When did the Harper Tories become so, well, red?
Supposedly, they subscribe to an ideology of creating the conditions for an efficient and prosperous marketplace and then leaving free enterprise to go to it. Instead, this government has developed a penchant for telling businesses how to conduct their business – a proclivity that, if anything, is growing. The Calgary School on whose ideas the Harper government's early political and economic philosophy was based, not to mention the party's hard-core of true believers, must be doing spit-takes with every new proclamation.
There's the Fair Rail for Farmers Act, unveiled on Wednesday, which will oblige the country's two railway giants (Canadian National and Canadian Pacific) to meet government-set grain-shipping minimums and will force them to ship more grain on behalf of each other's customers at government-regulated rates. CN's president and CEO, Claude Mongeau, condemned the government's decision to "punish railways with re-regulation for an outsized crop and winter conditions totally beyond their control," and complained that the government is choosing "to hit one sector of the economy in order to placate a vocal constituency."

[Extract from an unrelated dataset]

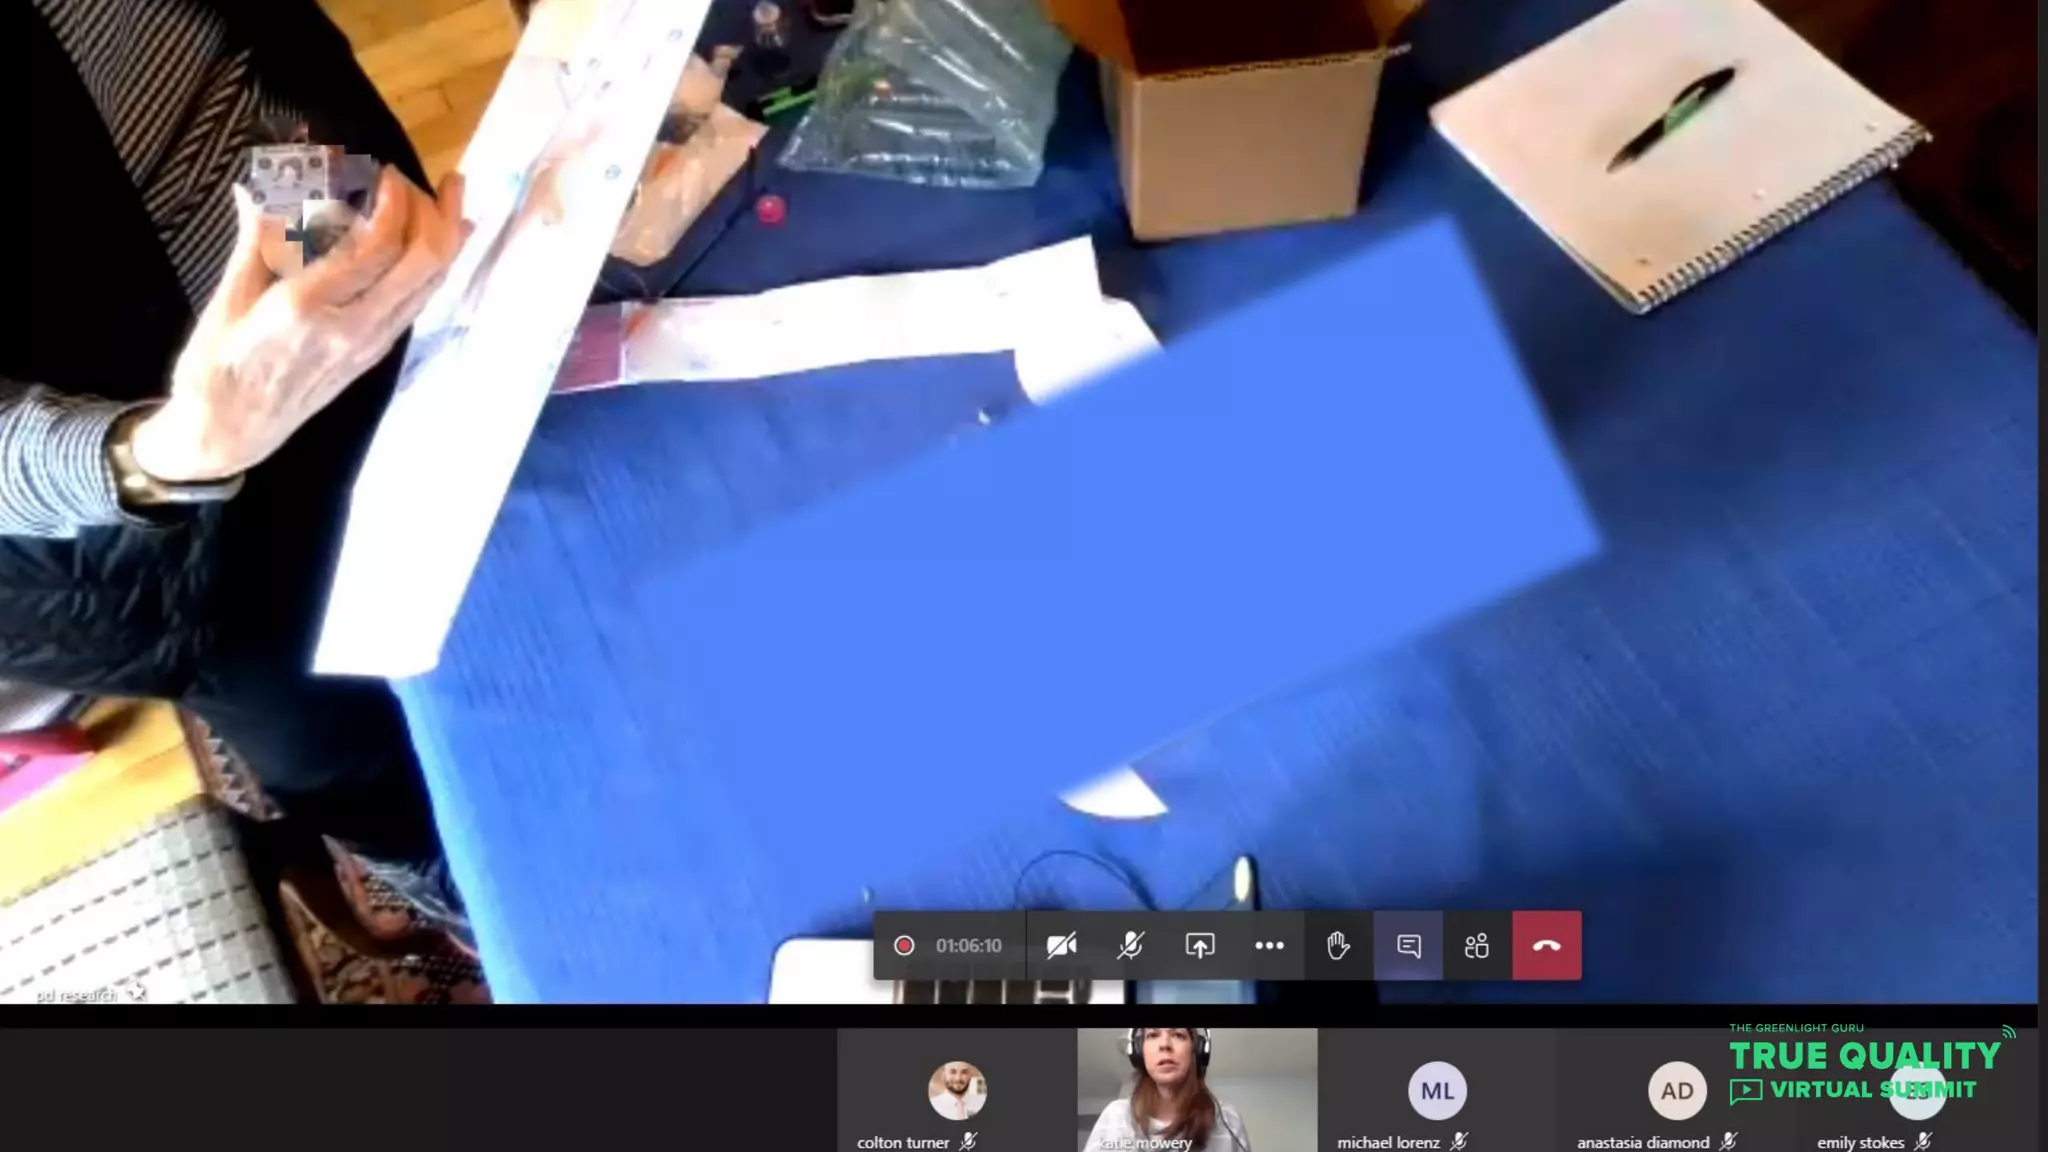Select colton turner's participant tile
The image size is (2048, 1152).
pyautogui.click(x=956, y=1090)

The next day, new Finance Minister did the "I'm watching you" motion in the direction of Canada's banks, as one (Bank of Montreal) had the temerity to re-introduce a 2.99-per-cent rate on a five-year mortgage. A year ago, when BMO cut its rate to this same level, Mr. Oliver's predecessor, Jim Flaherty, scolded the banks publicly for their recklessness given Canada's excessive household debt and overheated housing market – while privately leaning on the country's big banks to keep mortgage rates higher. The implication from Mr. Oliver's statement on the matter was that Ottawa had cracked down on mortgage lending before and is willing to do it again.
These are merely the latest examples of this government's heavy hand in the marketplace. It has blocked foreign takeovers of key Canadian resource assets, and specifically cracked down on purchases by state-owned enterprises in Canada's oil sands. It has tried (wildly unsuccessfully) to micro-manage additional competition in the wireless communications sector. It has pledged to force cable TV providers to change the way they package and sell channels to consumers.
What all these sectors have in common is that they are, to varying degrees, regulated. Government has always had a role in how they are allowed to operate – often because they are all in sectors with limited competition. Nevertheless, the Harper Tories, who came into office eight years ago with a strong distaste for regulation and other forms of government red tape (on the basis that it discourages investment and forms obstacles to private-sector economic activity) has found it irresistible to keep its heavy hand out of these markets – and often in ad hoc ways that have made government policy an obscured and moving target. It's become less clear just when and where this government is likely to meddle in the marketplace.
The glaring inconsistencies between the government's approach and the doctrine that got it elected can be explained by the coalition of voters it relies on to stay in power – the Prairies, rural Canadians, the suburban middle class. The recent acceleration of its actions may well reflect its nervousness about seeing those votes drift elsewhere in the next election. Ideology is being tossed overboard to appease the concerns of those groups. Increasingly, this is leaving country's business community – which once had a strong philosophical ally in Ottawa – on the outside looking in.